▸ **WHAT THE TASK ASKS**
Quote word for word from the line holding "Image resolution: width=359" to the last line below, including both, and omit any pictures.

Collected data entries:
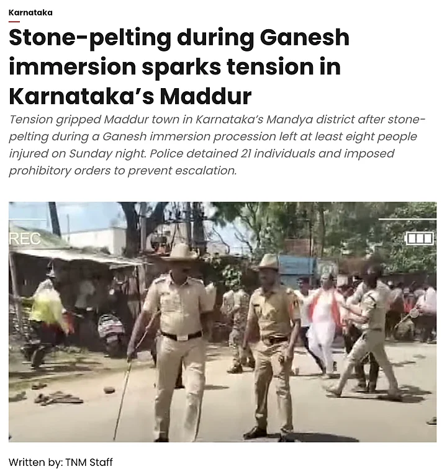This screenshot has height=474, width=447.
Task: Open the Karnataka category link
Action: 30,12
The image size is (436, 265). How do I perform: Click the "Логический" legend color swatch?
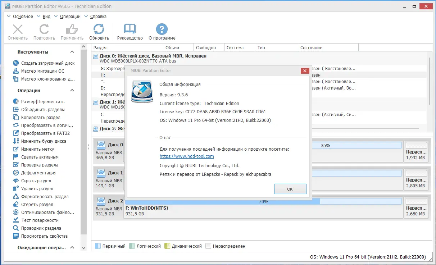[x=133, y=246]
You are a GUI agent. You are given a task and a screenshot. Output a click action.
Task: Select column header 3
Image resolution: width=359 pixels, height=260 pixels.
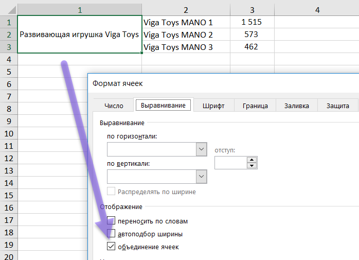[252, 10]
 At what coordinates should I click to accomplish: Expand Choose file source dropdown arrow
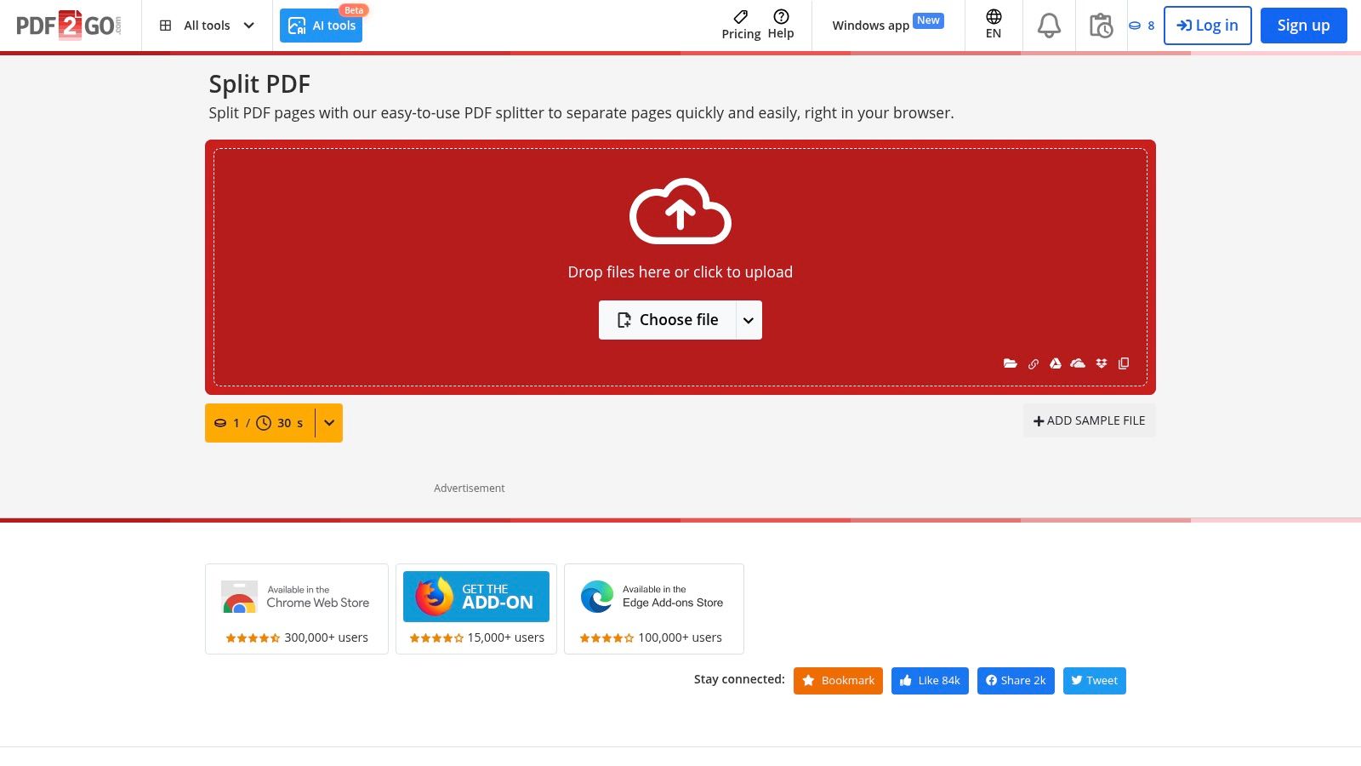pyautogui.click(x=749, y=320)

▸ **EXERCISE RESPONSE**
Image resolution: width=359 pixels, height=260 pixels.
[252, 10]
 At what coordinates should I click to accomplish: Expand Choose file source dropdown arrow
pyautogui.click(x=749, y=320)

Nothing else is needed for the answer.